Tale patto individuale di demansionamento può essere concluso tra il datore di lavoro ed il dipendente in una delle sedi protette previste dall’art. 2113, comma 4, cod. civ. (direzione territoriale del lavoro, sede sindacale, autorità giudiziaria, collegio di conciliazione e arbitrato) e dall’art. 76 del D.Lgs. n. 276/2003 (commissione di certificazione), qualora ricorra uno dei tre presupposti giustificativi stabiliti dal legislatore: conservazione dell’occupazione; acquisizione di una diversa professionalità; miglioramento delle condizioni di vita del lavoratore.

A differenza dell’ipotesi di modifica unilaterale della mansione precedentemente descritta (sub A]), con il patto di demansionamento il datore di lavoro può modificare non solo le mansioni del lavoratore, ma anche il suo livello di inquadramento e la relativa retribuzione.

La violazione di quanto disposto dall’art. 2103 cod. civ. comporta la condanna del datore di lavoro al risarcimento del danno patito dal dipendente in ragione dell’illegittimo utilizzo dello jus variandi.
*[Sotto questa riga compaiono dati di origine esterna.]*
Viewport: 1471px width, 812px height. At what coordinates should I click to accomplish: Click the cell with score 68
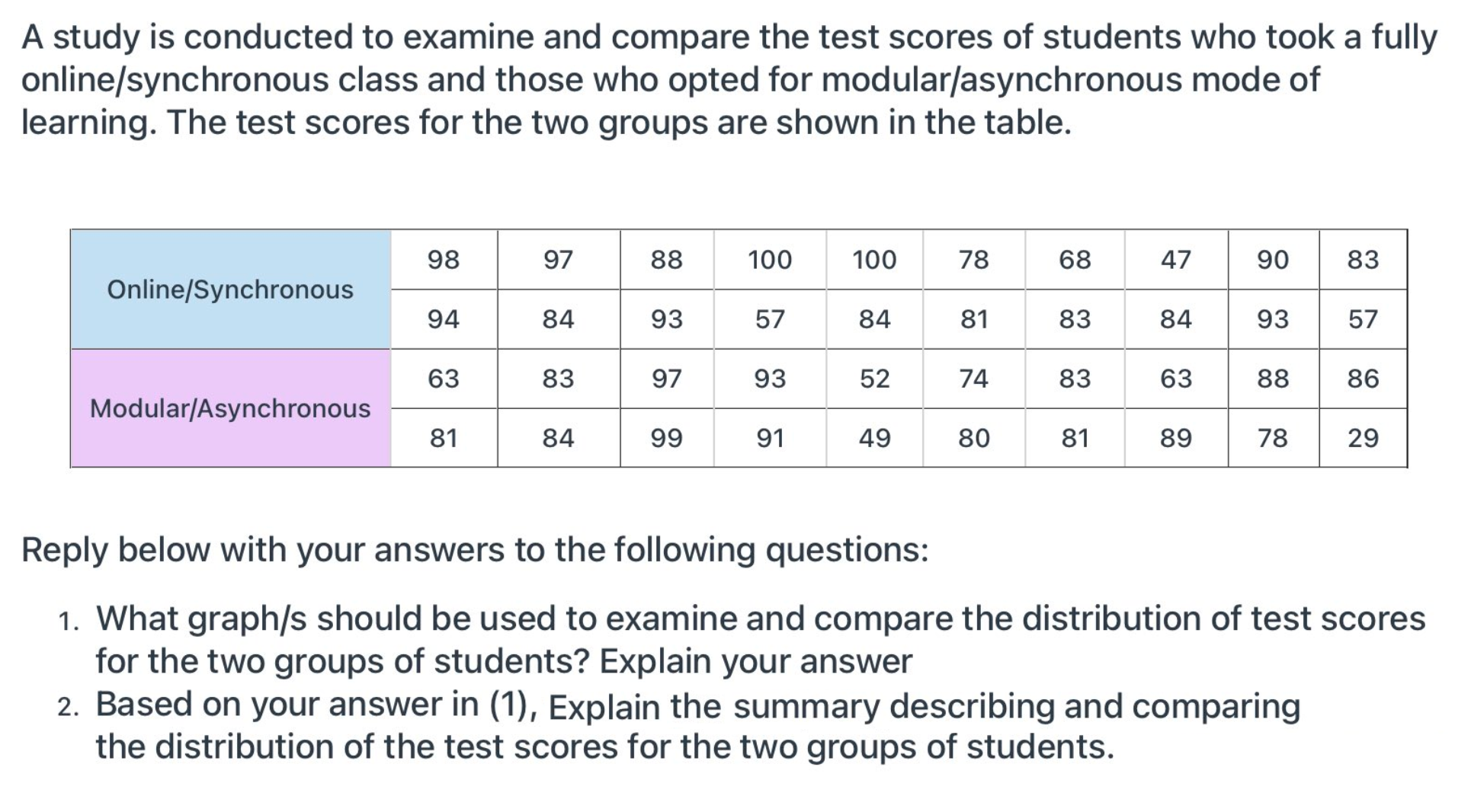[x=1075, y=260]
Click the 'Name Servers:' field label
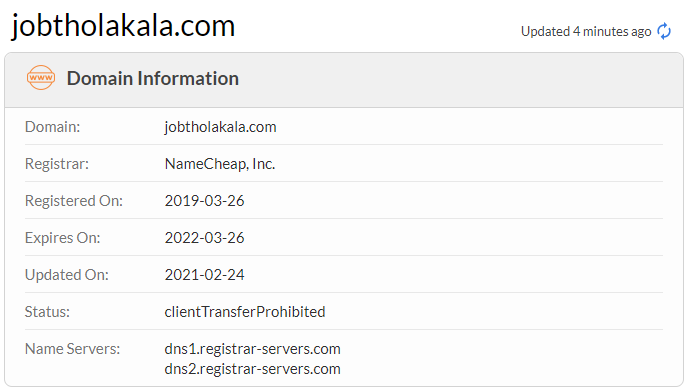This screenshot has height=390, width=688. pyautogui.click(x=72, y=349)
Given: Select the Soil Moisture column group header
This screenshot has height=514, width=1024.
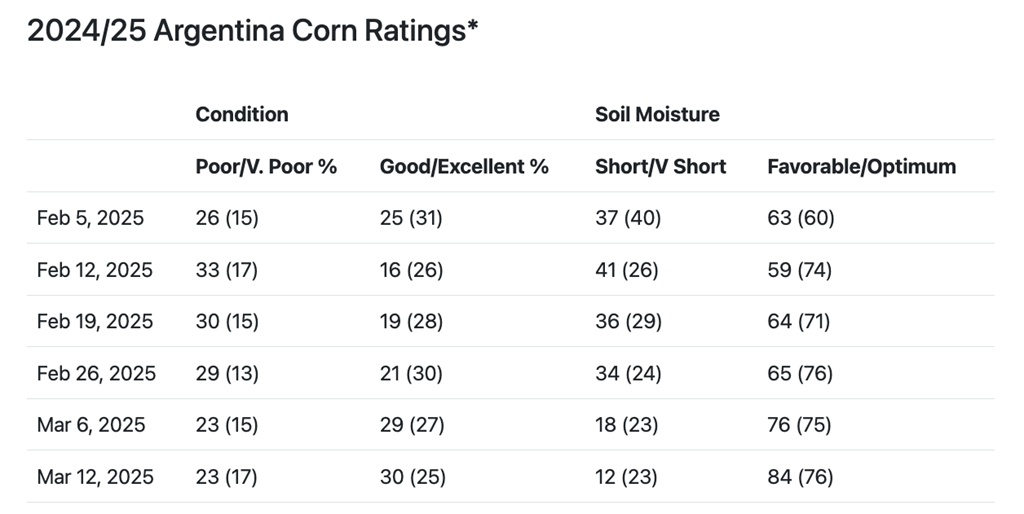Looking at the screenshot, I should click(657, 114).
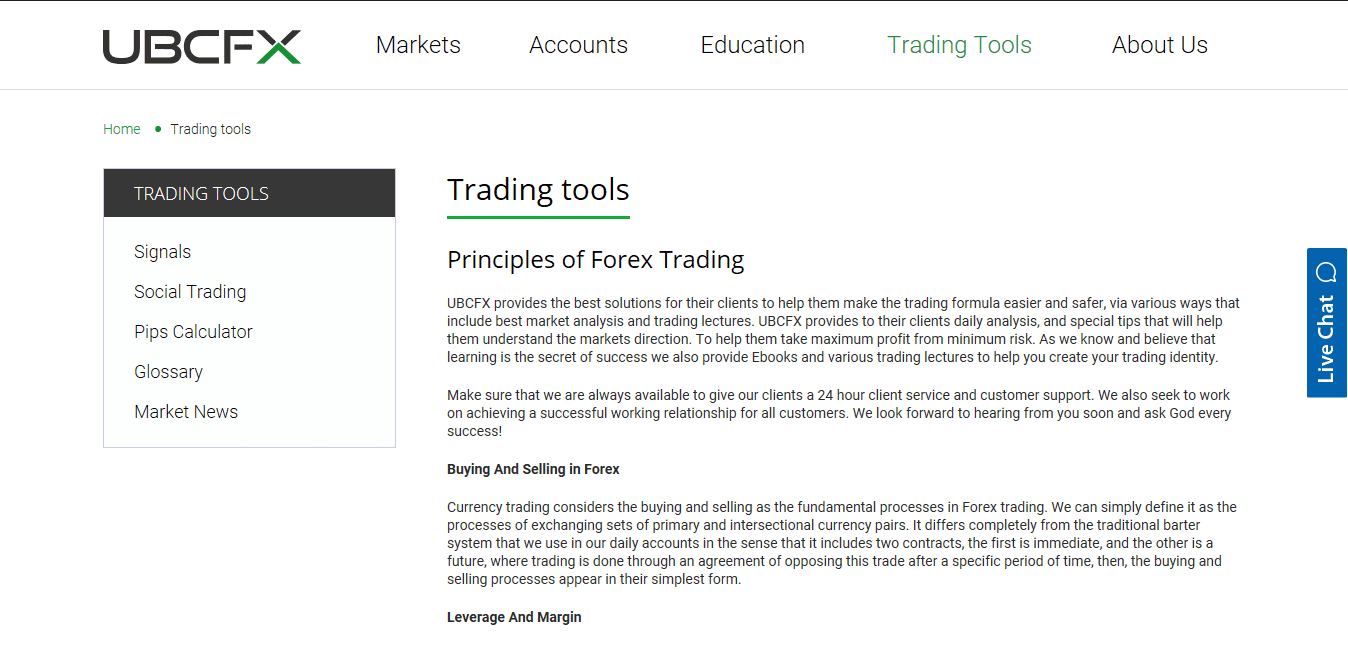View Market News
Screen dimensions: 1348x647
coord(186,411)
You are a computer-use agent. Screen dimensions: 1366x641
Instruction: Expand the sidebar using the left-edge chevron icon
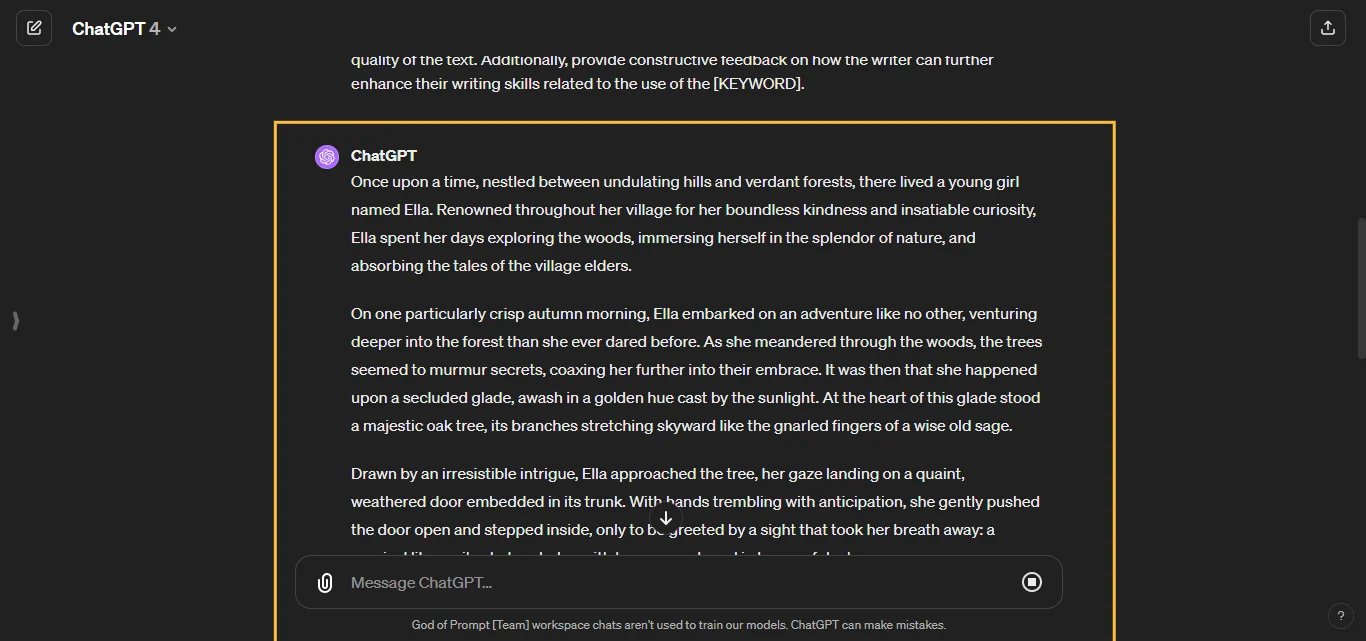tap(15, 321)
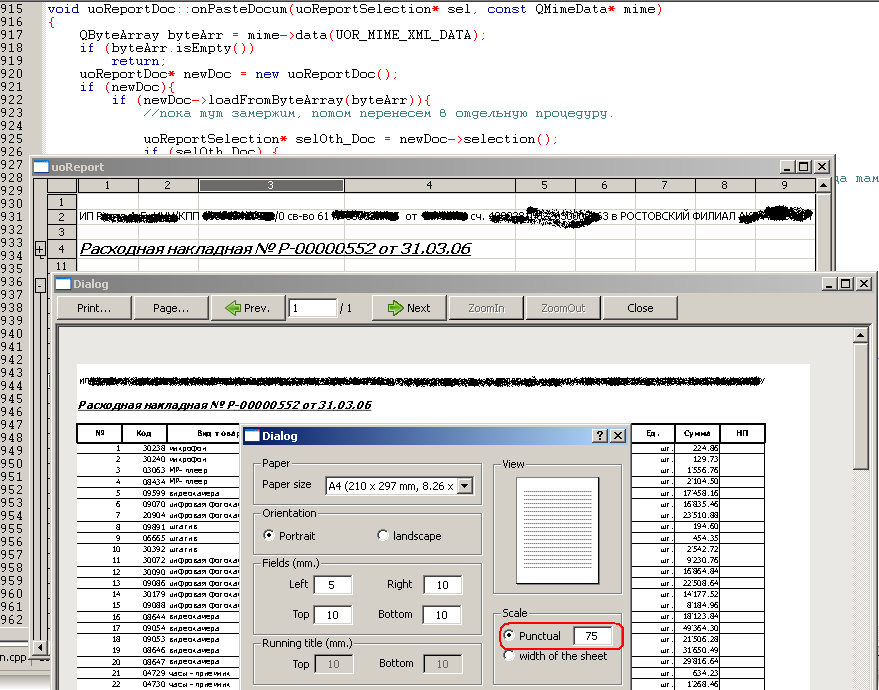Select Portrait orientation
This screenshot has height=690, width=879.
(x=270, y=536)
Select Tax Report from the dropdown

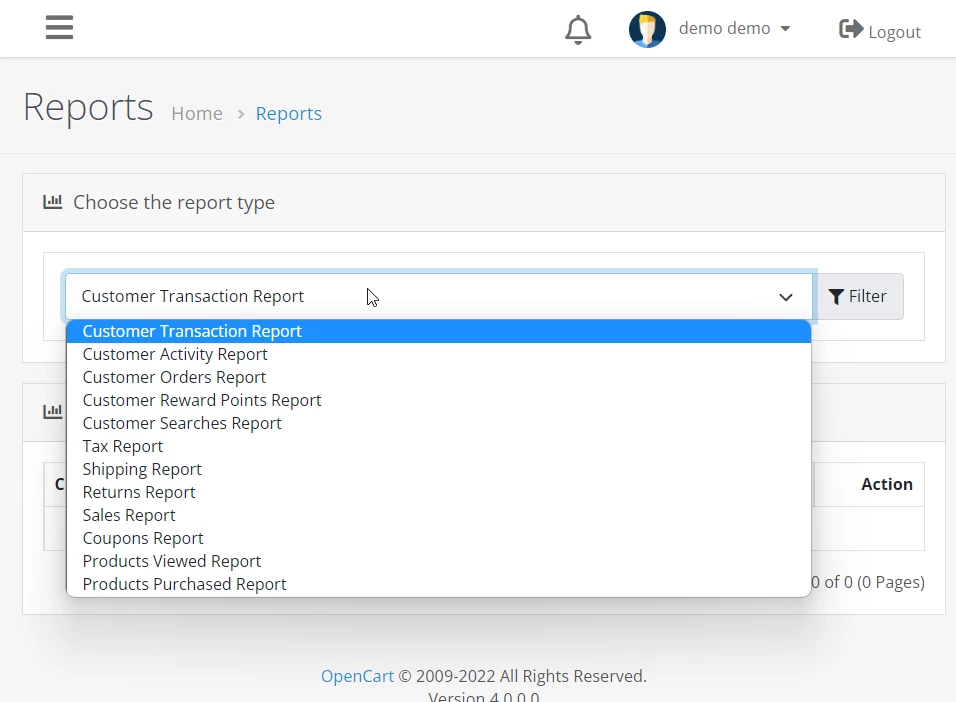tap(123, 446)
Naturalmente, l’onere della prova circa il danno patito grava sul dipendente.
In particolare, laddove il lavoratore riuscisse ad assolvere all’onere della prova relativo ai danni patiti, il datore di lavoro potrebbe essere condannato dal Giudice a risarcire, da un lato, il danno patrimoniale (inteso come perdita di chance e perdita delle differenze retributive) e, dall’altro, il danno non patrimoniale (inteso come danno alla professionalità e danno biologico per lesione dell’integrità psicofisica).

La riforma ha, pertanto, recepito i più recenti orientamenti giurisprudenziali, riconoscendo al datore di lavoro una maggiore flessibilità organizzativa e rafforzando il potere imprenditoriale.
Inoltre, l’intervento legislativo ha attribuito un ruolo centrale alla contrattazione collettiva, anche aziendale, ed ha valorizzato l’autonomia individuale attraverso accordi sottoscritti in “sede protetta”. La riforma potrebbe, quindi, portare ad una riduzione del contenzioso in materia e favorire una più agile gestione dell’impresa.